A possibilidade que a globalização pode nos conceder será o alicerce
deste texto, já que sem ela mesmo que em meio a tantos problemas envolvidos
neste processo ainda sim existem benefícios. Durante a década de 1970 o
apartheid ainda estava vigente e com toda sua força na África do Sul, essa
grande segregação racial cai como uma luva para as propostas empresariais
desta época dentro do país, onde a maximização dos lucros devido
principalmente ao sub assalariamento onde a maioria das pessoas se
encontravam.
E dentro deste cenário e de ideais contrários a todo este contexto
narrado, estudiosos marxistas como Martin Legassic e Neville Alexander que
irão tecer o conceito de capitalismo racial, onde agora a noção de raça e capital
estão totalmente atrelados, assim a segregação promovida pelo apartheid foi
tão brutal, que a raça passa a ser um norte dentro do capitalismo sul africado.
A expressão “capitalismo racial” nasceu entre os sul-africanos
que lutavam contra o regime do apartheid na década de 1970. A África
do Sul era uma sociedade capitalista e racista, um país que acumulava
fabulosas somas de dinheiro rebaixando o valor do trabalho com
segregação, humilhação e despossessão de negros. Mas os liberais
sul-africanos e os gurus da ordem mundial se recusavam a chamar as
coisas pelo nome. Juravam que o apartheid era uma aberração, um
caso desviante na casa desta senhora virtuosa que é a economia de
mercado.(PARRON, Tâmis. 2020,  2º número do volume 2 da Revista
Rosa)

Esse conceito põe em pauta uma questão importantíssima que está em


vigência até os dias de hoje, que seria, a superação do racismo necessita
primeiro da superação do capitalismo?
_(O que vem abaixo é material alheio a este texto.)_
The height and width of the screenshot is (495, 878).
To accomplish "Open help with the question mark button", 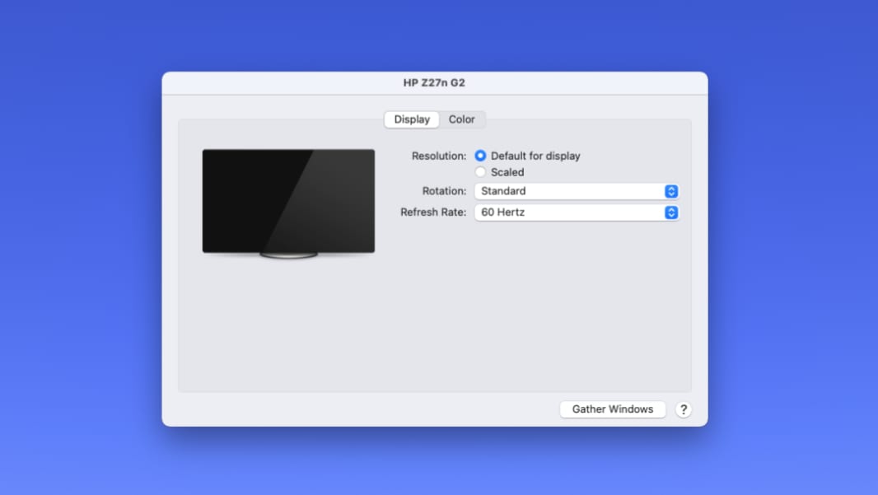I will click(x=683, y=409).
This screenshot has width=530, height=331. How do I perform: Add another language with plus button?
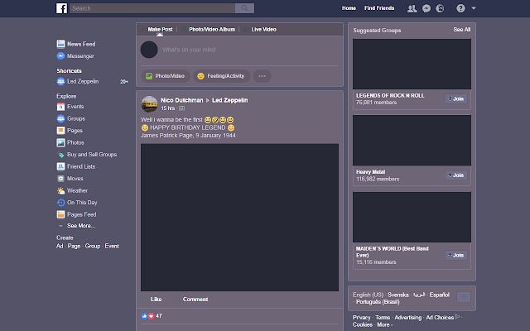[x=463, y=297]
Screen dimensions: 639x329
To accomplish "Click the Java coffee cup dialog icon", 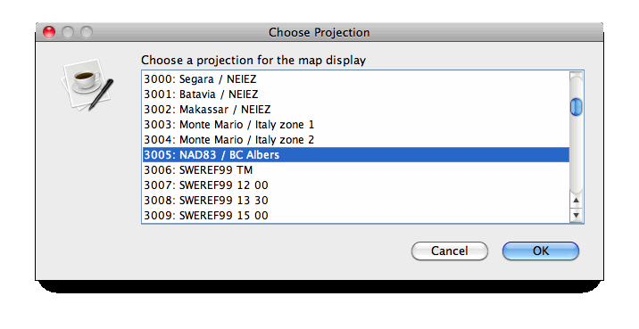I will coord(87,85).
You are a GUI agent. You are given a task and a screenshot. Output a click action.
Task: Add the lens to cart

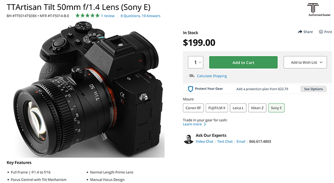pyautogui.click(x=243, y=62)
Esta questão é importantíssima pois é o
momento em que possibilita o direcionamento de lutas presas a recortes
nacionais específicos e alcem voo para uma visão global, mirando um inimigo
em comum a todos.
Graças ao Black Lives Matter, o conceito de capitalismo racial
de Cedric Robinson ganhou nova projeção. Seu uso tem sido relevante
porque direciona o movimento negro para a luta contra a organização
estrutural do capitalismo, amalgamando tendências particularistas,
identitárias e nacionalistas da luta antirracial numa energia social
unificada contra a exploração do capital. (PARRON, Tâmis. 2020,
2º número do volume 2 da Revista Rosa)
Durante todos estes ocorridos, na mesma década de 70, os Estados
Unidos passavam por um conturbado momento, onde as políticas neoliberais
de Ronald Reagan que incentivaram o encarceramento em massa e o
desinvestimento no setor público apenas catalisaram toda a futura resposta a
estes atos, levando o Black Lives Matter a abraçar os ideais anticapitalistas e
ajudando a direcionar a luta antirracista e internacionalizando a luta, algo que
não seria possível sem as trocas de informações presentes dentro da
globalização, é o uso desta rede que é utilizada para explorar e oprimir sendo
subvertido.
Fala-se, igualmente, com insistência, na morte do Estado,
mas o que estamos vendo é seu fortalecimento para atender aos
reclamos da finança e de outros grandes interesses internacio-
nais, em detrimento dos cuidados com as populações cuja vida
se torna mais difícil. (SANTOS, Milton. Por Uma Outro Globalização,
pag. 19)

As falácias neoliberais engendradas no sistema capitalista constroem a


nossa noção do que seria a própria globalização como fábula, “conto” que
acaba por ser vendido por Reagan que leva os negros americanos para mais
uma dessas grandes crises, e do outro lado temos o apartheid que em conjunto
com o governo antes citado, ajuda a refutar as ideias de conexão, acesso à
informação e diminuição das distâncias que nunca estiveram tão longe. Porém
dentro de todo este caos se articula uma resistência, essa que em seu caráter
principal realmente unifica grupos em torno de um ideal, essa união que só se
faz possível graças a globalização, uma outra globalização que almeja a real
emancipação da população e sua autonomia, que surge como resposta a este
festival de mortes e injustiças que hoje ainda é vendido como fábula.